Task to carry out>
Your answer should be every line from the records that contains "computer".

========================

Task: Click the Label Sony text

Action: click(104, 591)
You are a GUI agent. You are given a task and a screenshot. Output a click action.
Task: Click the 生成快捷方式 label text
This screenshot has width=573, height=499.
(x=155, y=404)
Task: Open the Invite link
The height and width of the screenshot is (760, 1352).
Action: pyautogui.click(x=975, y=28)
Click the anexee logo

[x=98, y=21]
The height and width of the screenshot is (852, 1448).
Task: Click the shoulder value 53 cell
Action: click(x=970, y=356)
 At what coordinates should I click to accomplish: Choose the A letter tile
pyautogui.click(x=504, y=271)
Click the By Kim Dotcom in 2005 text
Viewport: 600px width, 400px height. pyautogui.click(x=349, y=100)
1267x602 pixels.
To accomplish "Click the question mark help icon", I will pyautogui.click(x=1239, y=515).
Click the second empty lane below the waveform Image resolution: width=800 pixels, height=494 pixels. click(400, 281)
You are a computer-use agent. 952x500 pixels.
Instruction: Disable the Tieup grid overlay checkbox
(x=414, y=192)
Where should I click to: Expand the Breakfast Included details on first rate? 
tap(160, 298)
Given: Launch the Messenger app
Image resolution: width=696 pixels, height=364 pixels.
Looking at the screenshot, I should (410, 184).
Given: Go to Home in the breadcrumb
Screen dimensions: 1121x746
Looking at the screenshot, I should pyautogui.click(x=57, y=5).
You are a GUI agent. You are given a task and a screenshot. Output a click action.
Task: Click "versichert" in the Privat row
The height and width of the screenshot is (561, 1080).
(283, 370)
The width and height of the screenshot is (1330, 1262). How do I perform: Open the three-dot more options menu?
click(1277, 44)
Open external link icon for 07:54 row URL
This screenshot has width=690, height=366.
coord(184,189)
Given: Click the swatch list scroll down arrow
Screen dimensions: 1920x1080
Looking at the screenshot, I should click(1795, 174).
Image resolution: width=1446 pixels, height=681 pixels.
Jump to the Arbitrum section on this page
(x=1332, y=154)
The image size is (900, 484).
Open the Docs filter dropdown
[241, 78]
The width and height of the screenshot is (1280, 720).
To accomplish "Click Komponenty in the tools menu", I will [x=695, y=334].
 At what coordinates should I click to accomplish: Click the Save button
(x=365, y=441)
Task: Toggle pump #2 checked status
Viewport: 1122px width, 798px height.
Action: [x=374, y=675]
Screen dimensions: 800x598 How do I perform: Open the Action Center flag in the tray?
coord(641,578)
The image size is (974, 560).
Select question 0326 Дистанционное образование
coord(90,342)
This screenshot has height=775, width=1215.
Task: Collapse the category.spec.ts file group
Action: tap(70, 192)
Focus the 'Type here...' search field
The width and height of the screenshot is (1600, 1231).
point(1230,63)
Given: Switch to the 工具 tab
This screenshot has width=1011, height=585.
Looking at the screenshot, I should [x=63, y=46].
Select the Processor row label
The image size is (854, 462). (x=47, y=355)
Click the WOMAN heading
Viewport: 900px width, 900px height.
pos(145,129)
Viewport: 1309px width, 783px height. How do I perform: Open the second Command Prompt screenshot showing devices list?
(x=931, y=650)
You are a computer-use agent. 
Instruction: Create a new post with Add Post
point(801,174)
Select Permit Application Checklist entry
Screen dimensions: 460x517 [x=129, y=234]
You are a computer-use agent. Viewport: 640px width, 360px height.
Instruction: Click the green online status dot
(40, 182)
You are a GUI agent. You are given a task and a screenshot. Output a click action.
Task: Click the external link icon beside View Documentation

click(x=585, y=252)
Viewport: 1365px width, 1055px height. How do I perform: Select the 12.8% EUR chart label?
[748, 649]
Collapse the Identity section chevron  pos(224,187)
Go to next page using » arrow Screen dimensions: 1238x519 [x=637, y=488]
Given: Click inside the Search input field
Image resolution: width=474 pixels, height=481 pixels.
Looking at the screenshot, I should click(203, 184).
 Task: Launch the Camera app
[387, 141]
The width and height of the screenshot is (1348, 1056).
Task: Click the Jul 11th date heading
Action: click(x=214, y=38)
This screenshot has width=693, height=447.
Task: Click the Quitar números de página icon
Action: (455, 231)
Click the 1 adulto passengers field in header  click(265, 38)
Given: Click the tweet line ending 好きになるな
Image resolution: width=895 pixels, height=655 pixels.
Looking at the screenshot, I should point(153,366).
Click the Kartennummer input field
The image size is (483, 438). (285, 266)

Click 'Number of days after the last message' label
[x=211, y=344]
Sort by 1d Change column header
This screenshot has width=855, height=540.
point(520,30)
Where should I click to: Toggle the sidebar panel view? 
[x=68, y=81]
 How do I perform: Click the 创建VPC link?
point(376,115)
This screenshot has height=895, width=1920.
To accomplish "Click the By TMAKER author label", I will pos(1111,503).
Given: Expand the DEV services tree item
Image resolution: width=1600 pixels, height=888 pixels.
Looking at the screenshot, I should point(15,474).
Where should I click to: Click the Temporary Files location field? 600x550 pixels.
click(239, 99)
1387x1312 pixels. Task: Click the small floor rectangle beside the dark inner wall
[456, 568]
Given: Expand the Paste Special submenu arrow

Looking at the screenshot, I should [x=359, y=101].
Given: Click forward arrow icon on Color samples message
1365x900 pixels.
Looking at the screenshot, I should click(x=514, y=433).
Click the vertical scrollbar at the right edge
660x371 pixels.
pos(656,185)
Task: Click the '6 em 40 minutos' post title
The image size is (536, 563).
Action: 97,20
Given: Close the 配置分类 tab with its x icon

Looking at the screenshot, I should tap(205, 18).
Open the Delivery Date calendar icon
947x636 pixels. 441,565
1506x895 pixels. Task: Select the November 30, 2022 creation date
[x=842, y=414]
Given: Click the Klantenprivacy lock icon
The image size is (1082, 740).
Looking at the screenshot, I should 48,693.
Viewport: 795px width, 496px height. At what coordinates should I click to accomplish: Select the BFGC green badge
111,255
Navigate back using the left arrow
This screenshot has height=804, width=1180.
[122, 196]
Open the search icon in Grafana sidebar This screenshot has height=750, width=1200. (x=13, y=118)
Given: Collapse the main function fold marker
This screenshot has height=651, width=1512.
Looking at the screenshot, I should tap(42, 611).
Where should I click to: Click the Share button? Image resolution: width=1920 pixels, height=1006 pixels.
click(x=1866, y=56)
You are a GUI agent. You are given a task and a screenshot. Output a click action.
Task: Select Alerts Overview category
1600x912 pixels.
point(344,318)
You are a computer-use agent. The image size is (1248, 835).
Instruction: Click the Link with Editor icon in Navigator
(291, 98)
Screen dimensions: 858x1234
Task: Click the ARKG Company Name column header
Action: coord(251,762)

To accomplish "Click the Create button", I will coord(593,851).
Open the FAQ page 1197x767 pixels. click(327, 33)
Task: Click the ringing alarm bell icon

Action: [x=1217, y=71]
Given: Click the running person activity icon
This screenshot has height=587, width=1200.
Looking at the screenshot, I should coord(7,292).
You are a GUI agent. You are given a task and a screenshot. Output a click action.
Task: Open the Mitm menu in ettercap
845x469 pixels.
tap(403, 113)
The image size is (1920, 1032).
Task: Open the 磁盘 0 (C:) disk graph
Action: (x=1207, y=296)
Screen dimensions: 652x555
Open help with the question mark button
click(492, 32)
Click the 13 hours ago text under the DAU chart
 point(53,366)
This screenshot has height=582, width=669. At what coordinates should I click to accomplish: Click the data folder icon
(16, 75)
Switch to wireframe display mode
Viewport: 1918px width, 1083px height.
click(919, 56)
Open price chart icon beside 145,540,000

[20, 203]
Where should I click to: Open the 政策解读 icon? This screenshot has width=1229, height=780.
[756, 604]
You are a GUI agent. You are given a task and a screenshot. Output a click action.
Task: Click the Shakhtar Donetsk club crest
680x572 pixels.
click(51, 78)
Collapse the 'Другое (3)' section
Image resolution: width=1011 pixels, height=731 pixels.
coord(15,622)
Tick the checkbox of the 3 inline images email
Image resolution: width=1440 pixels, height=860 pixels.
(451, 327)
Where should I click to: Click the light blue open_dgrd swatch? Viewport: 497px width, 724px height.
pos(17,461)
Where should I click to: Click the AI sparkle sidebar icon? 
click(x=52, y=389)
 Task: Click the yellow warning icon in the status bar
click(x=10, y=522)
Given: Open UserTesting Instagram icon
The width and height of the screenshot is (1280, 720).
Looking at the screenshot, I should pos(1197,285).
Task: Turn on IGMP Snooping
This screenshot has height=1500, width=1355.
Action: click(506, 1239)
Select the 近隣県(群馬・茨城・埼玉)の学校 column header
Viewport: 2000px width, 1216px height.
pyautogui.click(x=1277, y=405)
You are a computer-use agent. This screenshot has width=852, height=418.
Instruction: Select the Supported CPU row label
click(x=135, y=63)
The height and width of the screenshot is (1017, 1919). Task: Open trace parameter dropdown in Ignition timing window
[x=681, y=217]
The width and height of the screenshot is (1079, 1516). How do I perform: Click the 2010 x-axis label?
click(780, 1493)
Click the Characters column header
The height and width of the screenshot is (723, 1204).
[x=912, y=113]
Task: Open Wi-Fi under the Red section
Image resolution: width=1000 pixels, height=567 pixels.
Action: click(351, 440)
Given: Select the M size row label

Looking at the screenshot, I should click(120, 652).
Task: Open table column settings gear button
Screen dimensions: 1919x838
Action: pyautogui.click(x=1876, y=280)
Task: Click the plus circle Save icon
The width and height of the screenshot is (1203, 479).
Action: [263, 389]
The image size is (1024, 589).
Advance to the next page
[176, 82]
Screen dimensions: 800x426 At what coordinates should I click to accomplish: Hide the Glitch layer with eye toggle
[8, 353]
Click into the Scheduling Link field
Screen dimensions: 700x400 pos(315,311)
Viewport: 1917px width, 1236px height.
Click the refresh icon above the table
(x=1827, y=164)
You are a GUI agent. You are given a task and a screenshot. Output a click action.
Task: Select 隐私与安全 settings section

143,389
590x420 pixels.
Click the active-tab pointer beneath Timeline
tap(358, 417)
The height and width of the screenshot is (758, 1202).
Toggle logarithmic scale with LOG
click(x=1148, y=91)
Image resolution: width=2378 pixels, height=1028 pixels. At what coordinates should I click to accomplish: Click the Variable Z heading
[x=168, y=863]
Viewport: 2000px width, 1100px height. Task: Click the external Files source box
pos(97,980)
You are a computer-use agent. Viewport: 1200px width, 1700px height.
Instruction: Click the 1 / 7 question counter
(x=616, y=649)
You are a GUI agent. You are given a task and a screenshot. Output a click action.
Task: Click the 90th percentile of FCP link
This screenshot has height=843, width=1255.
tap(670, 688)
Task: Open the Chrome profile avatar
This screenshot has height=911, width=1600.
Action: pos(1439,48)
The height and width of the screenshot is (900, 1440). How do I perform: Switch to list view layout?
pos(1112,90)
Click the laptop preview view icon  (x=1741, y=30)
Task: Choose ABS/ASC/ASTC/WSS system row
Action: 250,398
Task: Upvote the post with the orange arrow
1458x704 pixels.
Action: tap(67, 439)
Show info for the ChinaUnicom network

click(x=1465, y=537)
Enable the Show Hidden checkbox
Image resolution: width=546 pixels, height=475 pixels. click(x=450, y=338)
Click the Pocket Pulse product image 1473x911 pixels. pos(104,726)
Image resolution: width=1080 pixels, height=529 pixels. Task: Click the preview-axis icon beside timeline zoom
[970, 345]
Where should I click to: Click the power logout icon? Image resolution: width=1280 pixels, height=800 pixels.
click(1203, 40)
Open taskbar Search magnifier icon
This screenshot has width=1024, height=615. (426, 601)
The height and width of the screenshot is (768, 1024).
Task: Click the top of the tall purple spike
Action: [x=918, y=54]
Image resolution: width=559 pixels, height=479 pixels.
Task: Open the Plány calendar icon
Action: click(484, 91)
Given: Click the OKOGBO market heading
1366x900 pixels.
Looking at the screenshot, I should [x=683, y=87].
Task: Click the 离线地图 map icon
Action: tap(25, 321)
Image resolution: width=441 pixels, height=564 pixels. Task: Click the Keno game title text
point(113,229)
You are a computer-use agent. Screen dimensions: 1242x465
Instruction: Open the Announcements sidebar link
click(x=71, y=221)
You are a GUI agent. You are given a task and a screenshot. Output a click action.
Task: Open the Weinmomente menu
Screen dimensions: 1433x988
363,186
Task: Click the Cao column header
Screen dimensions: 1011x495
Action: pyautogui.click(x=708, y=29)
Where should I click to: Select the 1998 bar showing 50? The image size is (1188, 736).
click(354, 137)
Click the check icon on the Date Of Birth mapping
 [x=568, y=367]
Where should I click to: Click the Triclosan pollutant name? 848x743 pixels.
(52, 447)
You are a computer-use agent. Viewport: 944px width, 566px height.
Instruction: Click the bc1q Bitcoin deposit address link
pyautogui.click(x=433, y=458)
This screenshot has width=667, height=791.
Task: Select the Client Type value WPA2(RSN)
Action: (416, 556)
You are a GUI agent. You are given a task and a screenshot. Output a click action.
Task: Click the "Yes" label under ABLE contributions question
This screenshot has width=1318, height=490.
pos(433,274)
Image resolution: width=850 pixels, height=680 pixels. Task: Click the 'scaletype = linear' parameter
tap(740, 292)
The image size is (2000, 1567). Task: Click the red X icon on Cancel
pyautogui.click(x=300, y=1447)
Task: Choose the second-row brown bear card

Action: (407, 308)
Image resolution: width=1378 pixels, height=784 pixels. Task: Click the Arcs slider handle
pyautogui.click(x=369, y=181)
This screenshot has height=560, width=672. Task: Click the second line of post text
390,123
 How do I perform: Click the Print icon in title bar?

========================

Solution for this exercise>
You are a computer-use agent. 952x500 pixels.
You are a computer-use agent. 
You are a computer-use agent. Viewport: 640px width, 360px height.
You are a computer-use agent. The image size is (1248, 835).
You are a computer-use agent. This screenshot has width=852, height=418.
You are a computer-use agent. Viewport: 1200px width, 1700px height.
You are a computer-use agent. Screen dimensions: 1242x465
You are a computer-use agent. Viewport: 944px width, 566px height.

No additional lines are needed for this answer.